The close path is distinct from host-runtime ownership transfer. Endpoint/coroutine ownership for bytecode execution remains part of normal protocol-machine execution semantics. Host-runtime ownership governs who may mutate session-local host state at the embedding boundary.
Migration and Operations
Default behavior:
ProtocolMachineConfig.communication_replay_modedefaults tooff, preserving prior runtime behavior.- Existing workloads continue to run without replay-consumption enforcement until mode is changed.
Opt-in guidance:
- Local development: set
communication_replay_mode = sequenceto catch reorder/duplicate transport issues early. - Strict zk-oriented traces: set
communication_replay_mode = nullifierto force one-time identity consumption checks.

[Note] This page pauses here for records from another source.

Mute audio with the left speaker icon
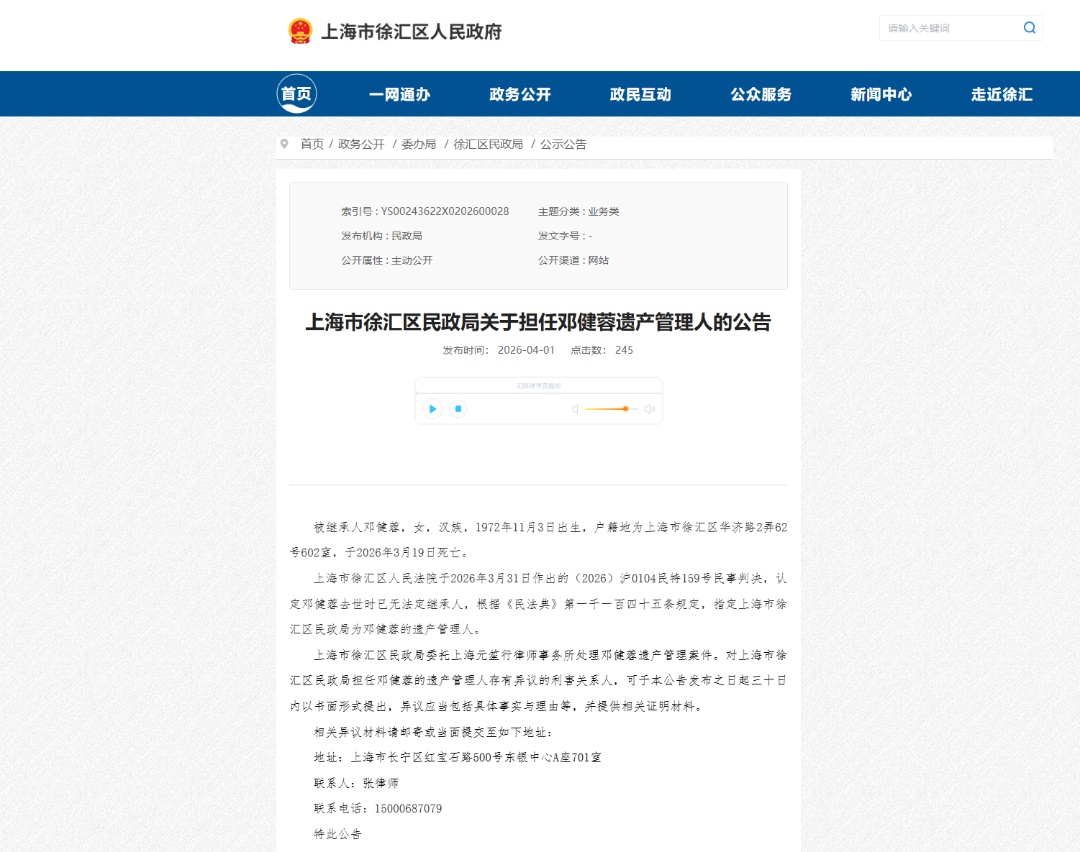The width and height of the screenshot is (1080, 852). (x=575, y=409)
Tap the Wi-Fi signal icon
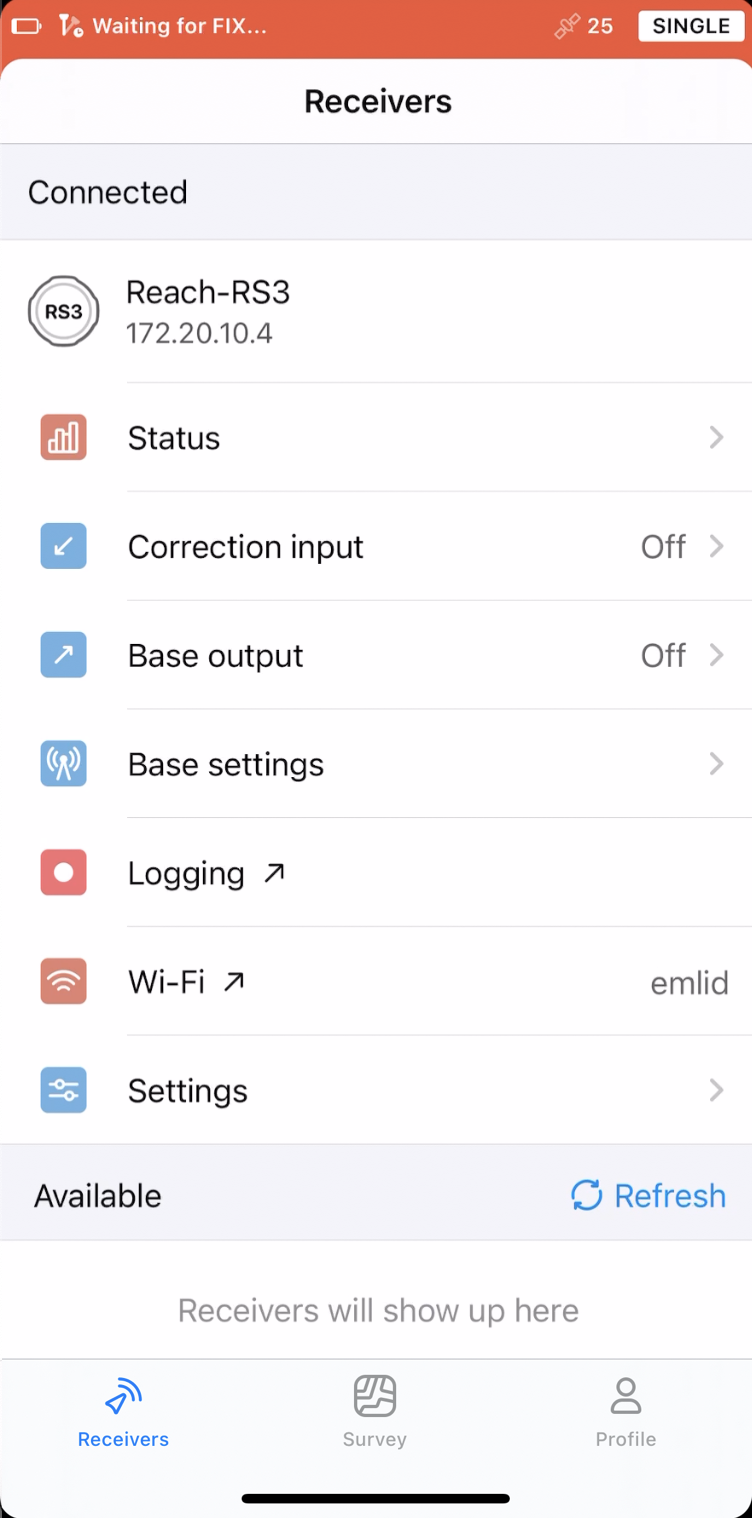 (x=63, y=982)
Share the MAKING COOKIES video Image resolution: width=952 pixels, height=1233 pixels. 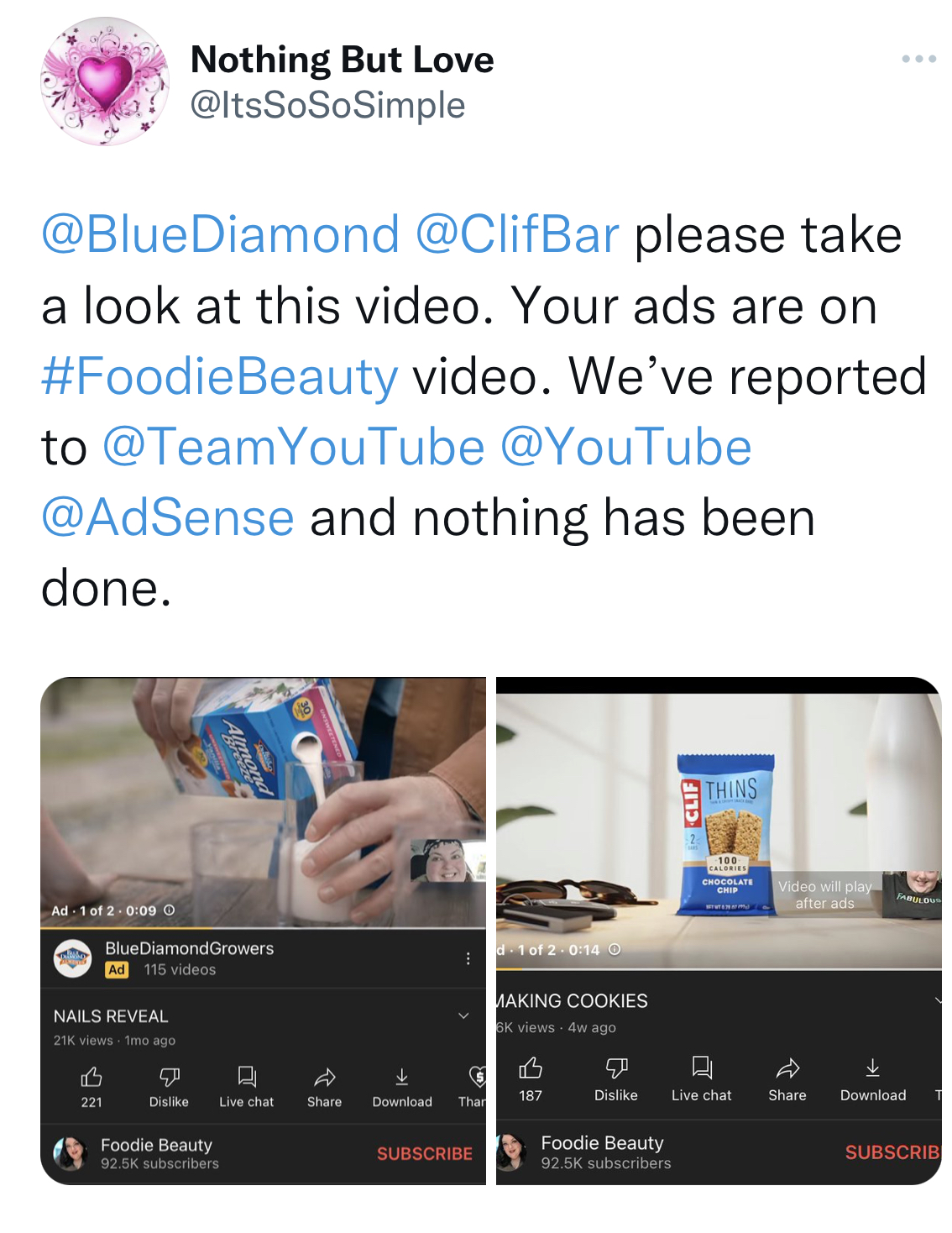(787, 1078)
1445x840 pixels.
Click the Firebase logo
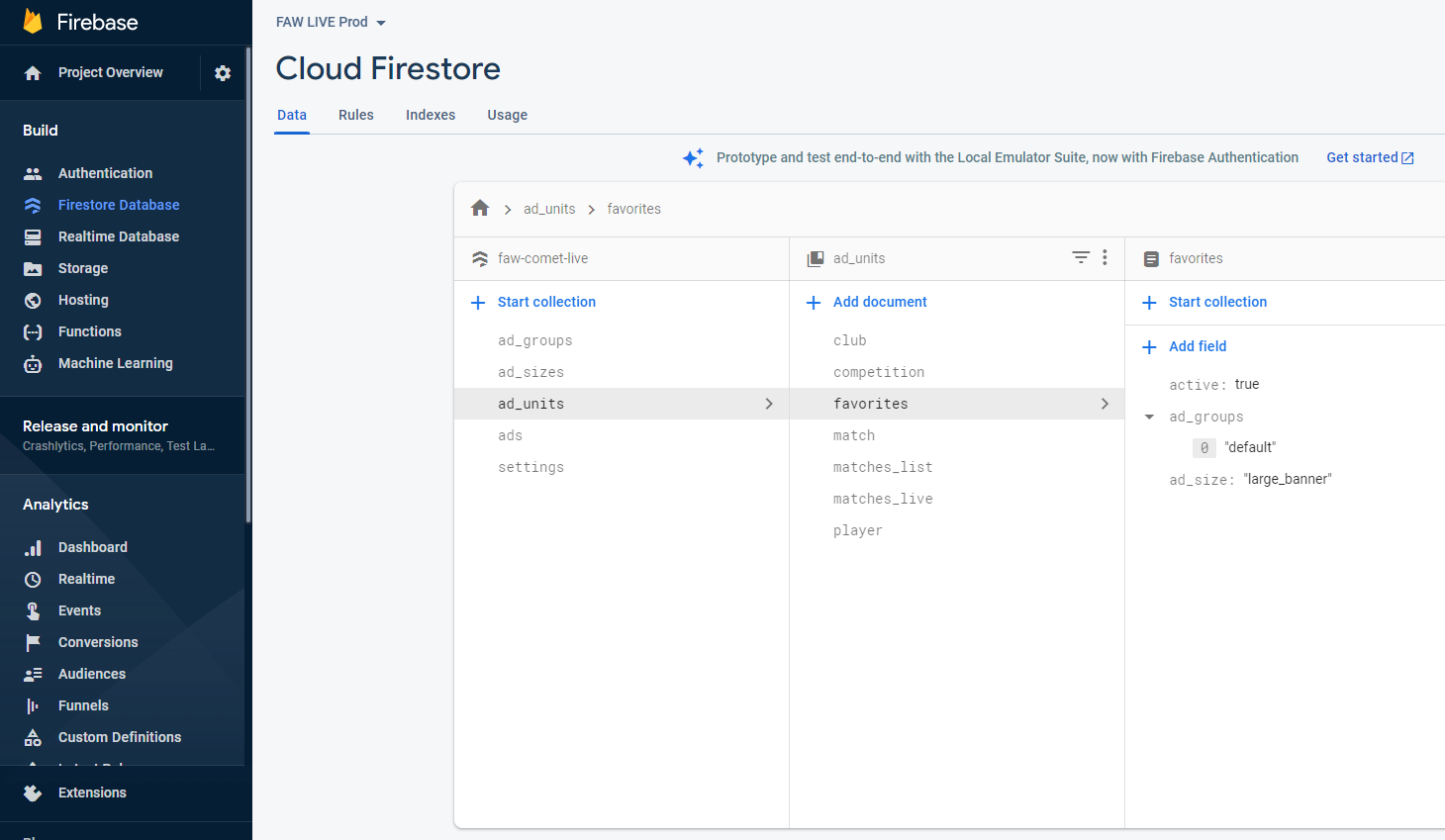tap(33, 22)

Why this matters for consensus protocols:
- Protocol-level BFT logic can tolerate many faults. However, zk proofs of full executions require transport-level one-time consumption to prevent replay-equivalent transcript ambiguity.
- Enabling replay-consumption closes this gap between protocol safety and proof transcript soundness.
Configuration examples:
- Local test config:
ProtocolMachineConfig { communication_replay_mode: Sequence, ..ProtocolMachineConfig::default() } - CI parity fixture config: set
communication_replay_modein both cooperative and threaded runners and compare canonical replay fragments.
Risk notes:
- Performance overhead: replay checks add per-receive hashing and state updates.
- State growth: sequence maps and nullifier sets grow with message volume, session close prunes per-session sequence counters.
- Rollback/restart behavior: replay roots and consumption artifacts are included in canonical replay fragments and should be persisted with other replay evidence.